Suite à cette condamnation, Francis multiplie les déclarations incendiaires. Il traite les jurés de « mentalement retardés » dans The Hollywood Reporter, suggérant même qu’ils devraient être « euthanasiés », des propos pour lesquels il s’excusera, mais trop tard pour éviter la sanction. Bilan : 70 jours de prison, trois ans sous probation, obligation de suivre des cours de gestion de la colère et un an de thérapie psychologique.

Des dettes à n’en plus finir

Ses ennuis ne se limitent pas aux tribunaux pénaux. L’administration fiscale américaine s’intéresse aussi à lui. Francis fait l’objet d’enquêtes et d’accusations pour fraude, fausses déclarations et évasion fiscale. En 2009, il finit par reconnaître les faits et accepte de rembourser 250 000 dollars.

Il y a aussi l’incroyable feuilleton avec Steve Wynn, le magnat des casinos. En 2007, Francis accumule deux millions de dollars de dettes de jeu à Las Vegas, refuse de s’acquitter de la somme, et s’enfonce dans les procédures. Francis accuse à son tour Wynn de recevoir des prostituées en cadeau, ce qui lui vaut une poursuite pour diffamation. Résultat : le tribunal donne raison à Wynn, qui récupère le manoir Bel Air de Francis en compensation.

Exil sous le soleil mexicain

Après la faillite de Girls Gone Wild en 2013, Francis prend la poudre d’escampette. Il s’installe au Mexique avec Abbey Wilson et leurs jumelles. Là-bas, il s’offre une parenthèse dorée dans une propriété luxueuse baptisée Casa Aramara, fréquentée par les célébrités en quête de discrétion, Kourtney Kardashian et Scott Disick y ont, dit-on, vécu une idylle.

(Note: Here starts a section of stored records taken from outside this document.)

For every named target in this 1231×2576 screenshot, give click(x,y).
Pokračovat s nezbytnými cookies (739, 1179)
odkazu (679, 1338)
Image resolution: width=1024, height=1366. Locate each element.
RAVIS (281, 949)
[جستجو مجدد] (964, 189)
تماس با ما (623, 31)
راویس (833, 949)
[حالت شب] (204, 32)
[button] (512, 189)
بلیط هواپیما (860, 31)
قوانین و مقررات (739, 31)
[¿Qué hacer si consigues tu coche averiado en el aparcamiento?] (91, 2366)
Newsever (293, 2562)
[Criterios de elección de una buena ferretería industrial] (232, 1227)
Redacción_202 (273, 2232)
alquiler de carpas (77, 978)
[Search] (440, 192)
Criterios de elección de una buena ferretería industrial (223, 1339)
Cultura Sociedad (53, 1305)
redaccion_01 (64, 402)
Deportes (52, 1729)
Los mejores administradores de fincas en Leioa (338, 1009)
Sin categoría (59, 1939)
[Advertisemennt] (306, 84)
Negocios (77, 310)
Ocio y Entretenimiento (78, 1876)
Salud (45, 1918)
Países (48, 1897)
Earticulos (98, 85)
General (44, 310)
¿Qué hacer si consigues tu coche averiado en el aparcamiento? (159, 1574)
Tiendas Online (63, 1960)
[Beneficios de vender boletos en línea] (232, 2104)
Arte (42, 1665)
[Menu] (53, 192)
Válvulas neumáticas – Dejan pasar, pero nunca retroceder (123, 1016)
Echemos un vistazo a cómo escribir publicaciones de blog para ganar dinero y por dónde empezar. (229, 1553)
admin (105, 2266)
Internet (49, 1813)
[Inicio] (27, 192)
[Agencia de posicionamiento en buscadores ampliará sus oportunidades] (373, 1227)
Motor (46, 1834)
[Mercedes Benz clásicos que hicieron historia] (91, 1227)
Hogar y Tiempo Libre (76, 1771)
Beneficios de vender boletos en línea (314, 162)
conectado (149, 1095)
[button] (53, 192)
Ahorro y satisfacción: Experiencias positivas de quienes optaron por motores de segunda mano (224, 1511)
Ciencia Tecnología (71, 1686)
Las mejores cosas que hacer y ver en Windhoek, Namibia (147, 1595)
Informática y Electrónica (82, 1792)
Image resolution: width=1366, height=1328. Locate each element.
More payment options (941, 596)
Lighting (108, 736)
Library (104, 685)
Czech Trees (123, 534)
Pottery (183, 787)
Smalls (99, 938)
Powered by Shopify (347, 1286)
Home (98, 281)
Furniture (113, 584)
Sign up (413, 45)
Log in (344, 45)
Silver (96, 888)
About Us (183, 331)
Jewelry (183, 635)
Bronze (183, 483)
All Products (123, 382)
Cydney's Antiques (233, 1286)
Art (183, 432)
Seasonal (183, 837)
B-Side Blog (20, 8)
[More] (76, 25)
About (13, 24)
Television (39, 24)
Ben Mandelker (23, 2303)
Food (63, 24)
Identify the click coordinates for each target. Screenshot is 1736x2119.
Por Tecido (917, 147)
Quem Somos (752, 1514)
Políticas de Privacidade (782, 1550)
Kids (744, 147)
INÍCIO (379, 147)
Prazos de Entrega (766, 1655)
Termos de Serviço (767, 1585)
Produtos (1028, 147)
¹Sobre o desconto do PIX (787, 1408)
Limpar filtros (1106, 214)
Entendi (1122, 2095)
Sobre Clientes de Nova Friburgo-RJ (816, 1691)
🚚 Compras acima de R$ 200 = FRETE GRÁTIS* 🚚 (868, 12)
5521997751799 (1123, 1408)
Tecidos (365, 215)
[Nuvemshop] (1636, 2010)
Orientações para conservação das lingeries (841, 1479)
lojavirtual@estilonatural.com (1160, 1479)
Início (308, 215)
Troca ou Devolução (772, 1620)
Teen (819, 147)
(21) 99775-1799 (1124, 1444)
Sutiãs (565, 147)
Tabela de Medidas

Mais même de l’autre côté de la frontière, le passé le rattrape. En 2017, un juge interdit à Francis de louer sa villa à cause de ses dettes colossales. Les mandats civils américains ne menacent pas son exil : aucun accord d’extradition avec le Mexique ne le force à revenir pour répondre de ses créanciers.

À en croire son compte Instagram, la cavale ne ressemble pas à une fuite honteuse mais à une retraite festive. Francis s’affiche entre voyages, soirées et moments complices avec ses filles, comme si l’orage judiciaire n’avait jamais existé. Reste à savoir combien de temps ce fragile équilibre pourra tenir, avant qu’un nouveau rebondissement vienne écrire la suite du feuilleton Joe Francis.